■ The task
All entries that follow are to be printed exactly as written.

■ Stored records
== Segment start ==
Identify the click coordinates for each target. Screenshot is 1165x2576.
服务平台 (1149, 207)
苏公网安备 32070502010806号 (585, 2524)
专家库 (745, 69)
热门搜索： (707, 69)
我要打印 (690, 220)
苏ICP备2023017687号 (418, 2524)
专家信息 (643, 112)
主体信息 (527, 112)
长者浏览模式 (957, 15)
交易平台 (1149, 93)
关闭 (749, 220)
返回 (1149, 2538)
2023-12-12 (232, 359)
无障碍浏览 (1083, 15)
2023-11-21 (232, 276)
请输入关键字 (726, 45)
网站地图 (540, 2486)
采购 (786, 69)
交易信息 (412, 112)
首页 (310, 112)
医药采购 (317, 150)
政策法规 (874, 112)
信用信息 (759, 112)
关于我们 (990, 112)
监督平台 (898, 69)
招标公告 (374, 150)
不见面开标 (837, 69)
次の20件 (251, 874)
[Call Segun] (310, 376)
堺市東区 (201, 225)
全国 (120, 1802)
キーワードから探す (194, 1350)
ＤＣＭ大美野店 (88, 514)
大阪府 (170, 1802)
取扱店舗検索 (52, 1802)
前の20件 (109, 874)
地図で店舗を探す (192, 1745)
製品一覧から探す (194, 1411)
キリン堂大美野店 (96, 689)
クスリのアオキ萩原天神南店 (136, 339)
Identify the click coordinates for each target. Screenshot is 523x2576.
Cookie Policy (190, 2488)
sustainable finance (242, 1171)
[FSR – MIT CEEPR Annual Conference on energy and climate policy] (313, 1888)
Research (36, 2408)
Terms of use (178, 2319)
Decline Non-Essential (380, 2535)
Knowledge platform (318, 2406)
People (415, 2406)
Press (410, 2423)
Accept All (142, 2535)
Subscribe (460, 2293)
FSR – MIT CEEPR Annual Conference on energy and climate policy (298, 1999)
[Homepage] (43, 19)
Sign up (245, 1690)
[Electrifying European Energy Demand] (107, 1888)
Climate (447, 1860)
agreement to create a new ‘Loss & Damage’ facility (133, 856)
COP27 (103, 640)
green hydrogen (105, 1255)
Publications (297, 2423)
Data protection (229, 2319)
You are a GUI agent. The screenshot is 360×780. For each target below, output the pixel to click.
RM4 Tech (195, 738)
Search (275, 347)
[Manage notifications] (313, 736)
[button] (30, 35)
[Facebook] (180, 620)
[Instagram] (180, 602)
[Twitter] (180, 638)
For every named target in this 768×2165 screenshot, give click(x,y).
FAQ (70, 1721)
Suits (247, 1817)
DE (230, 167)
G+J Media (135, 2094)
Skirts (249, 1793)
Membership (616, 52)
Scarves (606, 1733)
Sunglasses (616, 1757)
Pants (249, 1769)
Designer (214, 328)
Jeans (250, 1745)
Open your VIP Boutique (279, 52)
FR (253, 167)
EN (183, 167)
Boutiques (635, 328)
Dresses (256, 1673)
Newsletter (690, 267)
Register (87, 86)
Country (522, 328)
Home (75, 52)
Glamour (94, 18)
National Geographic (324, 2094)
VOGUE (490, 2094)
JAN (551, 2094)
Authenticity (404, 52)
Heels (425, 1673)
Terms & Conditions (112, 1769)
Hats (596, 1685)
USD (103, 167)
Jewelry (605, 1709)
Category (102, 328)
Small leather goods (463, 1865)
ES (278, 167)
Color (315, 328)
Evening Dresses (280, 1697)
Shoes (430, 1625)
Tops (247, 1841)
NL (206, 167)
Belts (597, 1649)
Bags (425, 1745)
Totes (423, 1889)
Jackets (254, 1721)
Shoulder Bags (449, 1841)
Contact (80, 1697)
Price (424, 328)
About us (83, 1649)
== Segment end ==
■ Reply
Identify the click coordinates for each target. Screenshot is 1165x2576.
服务平台 (1149, 207)
苏公网安备 32070502010806号 (585, 2524)
专家库 (745, 69)
热门搜索： (707, 69)
我要打印 (690, 220)
苏ICP备2023017687号 (418, 2524)
专家信息 (643, 112)
主体信息 (527, 112)
长者浏览模式 (957, 15)
交易平台 (1149, 93)
关闭 (749, 220)
返回 (1149, 2538)
2023-12-12 (232, 359)
无障碍浏览 (1083, 15)
2023-11-21 (232, 276)
请输入关键字 (726, 45)
网站地图 (540, 2486)
采购 (786, 69)
交易信息 (412, 112)
首页 (310, 112)
医药采购 (317, 150)
政策法规 (874, 112)
信用信息 (759, 112)
关于我们 (990, 112)
监督平台 (898, 69)
招标公告 (374, 150)
不见面开标 (837, 69)
次の20件 (251, 874)
[Call Segun] (310, 376)
堺市東区 (201, 225)
全国 (120, 1802)
キーワードから探す (194, 1350)
ＤＣＭ大美野店 (88, 514)
大阪府 (170, 1802)
取扱店舗検索 (52, 1802)
前の20件 (109, 874)
地図で店舗を探す (192, 1745)
製品一覧から探す (194, 1411)
キリン堂大美野店 (96, 689)
クスリのアオキ萩原天神南店 (136, 339)
Identify the click coordinates for each target. Screenshot is 523x2576.
Cookie Policy (190, 2488)
sustainable finance (242, 1171)
[FSR – MIT CEEPR Annual Conference on energy and climate policy] (313, 1888)
Research (36, 2408)
Terms of use (178, 2319)
Decline Non-Essential (380, 2535)
Knowledge platform (318, 2406)
People (415, 2406)
Press (410, 2423)
Accept All (142, 2535)
Subscribe (460, 2293)
FSR – MIT CEEPR Annual Conference on energy and climate policy (298, 1999)
[Homepage] (43, 19)
Sign up (245, 1690)
[Electrifying European Energy Demand] (107, 1888)
Climate (447, 1860)
agreement to create a new ‘Loss & Damage’ facility (133, 856)
COP27 (103, 640)
green hydrogen (105, 1255)
Publications (297, 2423)
Data protection (229, 2319)
You are a GUI agent. The screenshot is 360×780. For each target below, output the pixel to click.
RM4 Tech (195, 738)
Search (275, 347)
[Manage notifications] (313, 736)
[button] (30, 35)
[Facebook] (180, 620)
[Instagram] (180, 602)
[Twitter] (180, 638)
For every named target in this 768×2165 screenshot, give click(x,y).
FAQ (70, 1721)
Suits (247, 1817)
DE (230, 167)
G+J Media (135, 2094)
Skirts (249, 1793)
Membership (616, 52)
Scarves (606, 1733)
Sunglasses (616, 1757)
Pants (249, 1769)
Designer (214, 328)
Jeans (250, 1745)
Open your VIP Boutique (279, 52)
FR (253, 167)
EN (183, 167)
Boutiques (635, 328)
Dresses (256, 1673)
Newsletter (690, 267)
Register (87, 86)
Country (522, 328)
Home (75, 52)
Glamour (94, 18)
National Geographic (324, 2094)
VOGUE (490, 2094)
JAN (551, 2094)
Authenticity (404, 52)
Heels (425, 1673)
Terms & Conditions (112, 1769)
Hats (596, 1685)
USD (103, 167)
Jewelry (605, 1709)
Category (102, 328)
Small leather goods (463, 1865)
ES (278, 167)
Color (315, 328)
Evening Dresses (280, 1697)
Shoes (430, 1625)
Tops (247, 1841)
NL (206, 167)
Belts (597, 1649)
Bags (425, 1745)
Totes (423, 1889)
Jackets (254, 1721)
Shoulder Bags (449, 1841)
Contact (80, 1697)
Price (424, 328)
About us (83, 1649)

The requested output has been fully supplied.